Data extracts:

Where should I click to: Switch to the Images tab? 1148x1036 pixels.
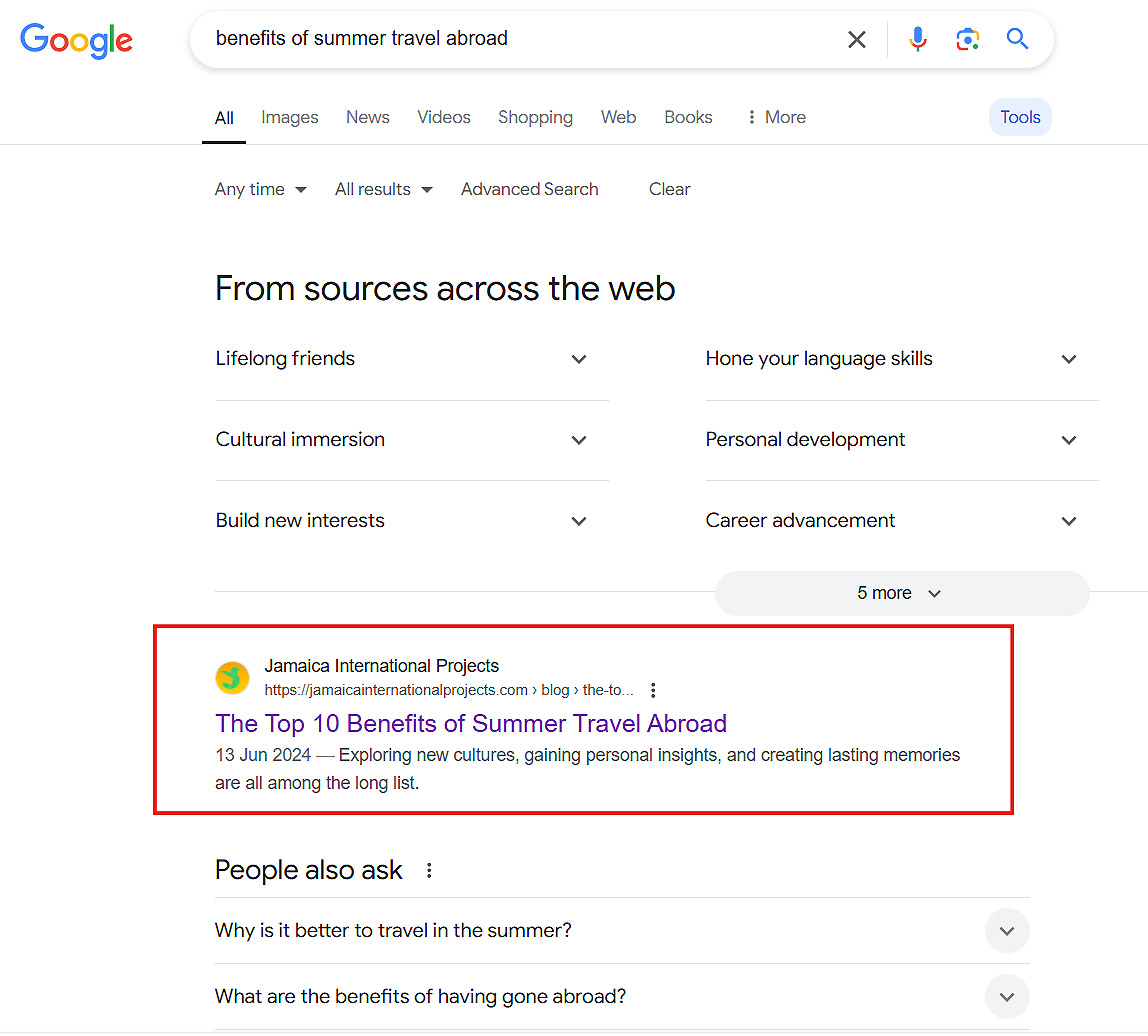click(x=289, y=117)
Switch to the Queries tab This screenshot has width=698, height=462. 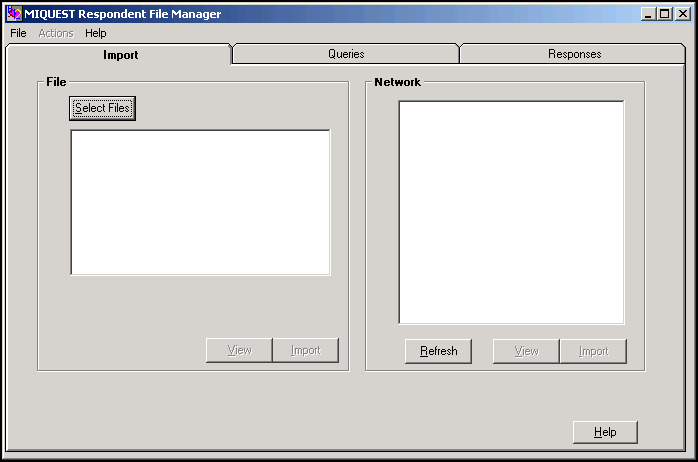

==

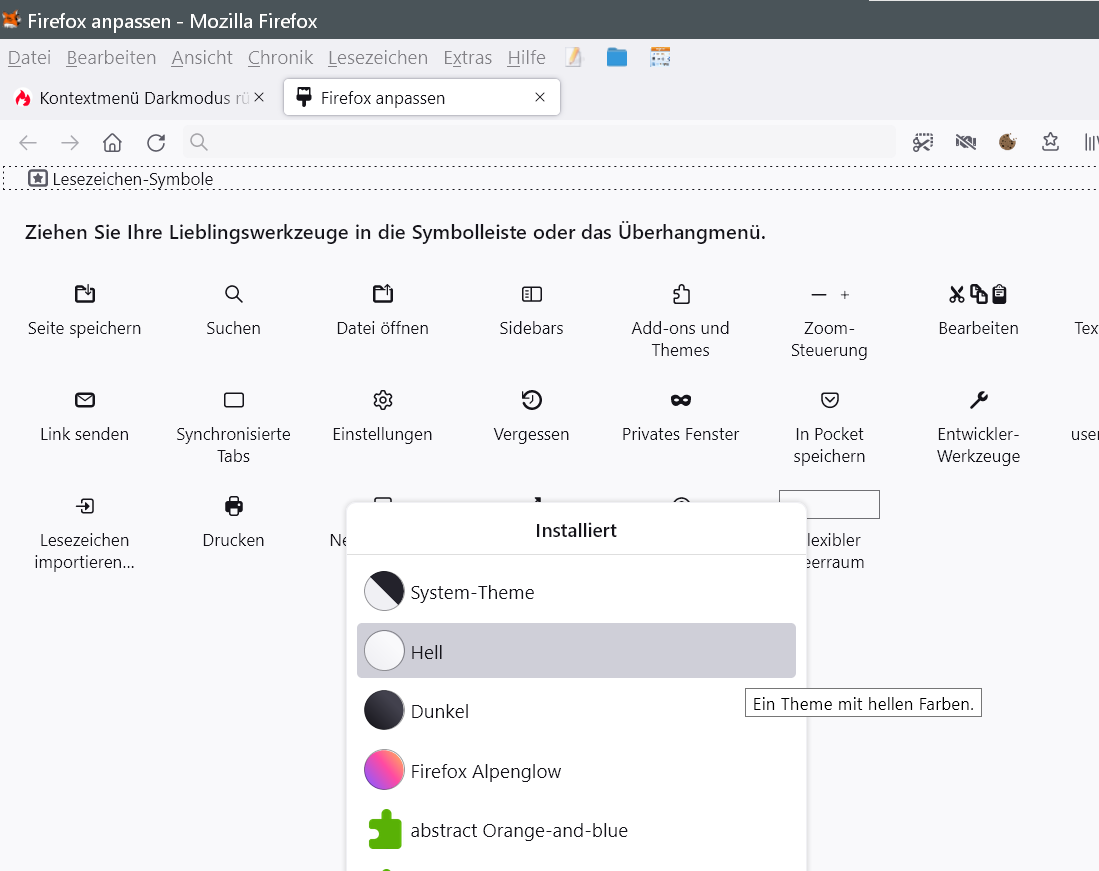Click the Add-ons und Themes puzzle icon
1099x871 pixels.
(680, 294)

The task:
Retype only the lines above from the one with "Where should I" through the one with "Switch to the Queries", exactly and with both ends. Images stay out.

Response to the exercise:
Where should I click to: Switch to the Images tab? 1148x1036 pixels.
click(x=289, y=117)
Switch to the Queries tab This screenshot has width=698, height=462. 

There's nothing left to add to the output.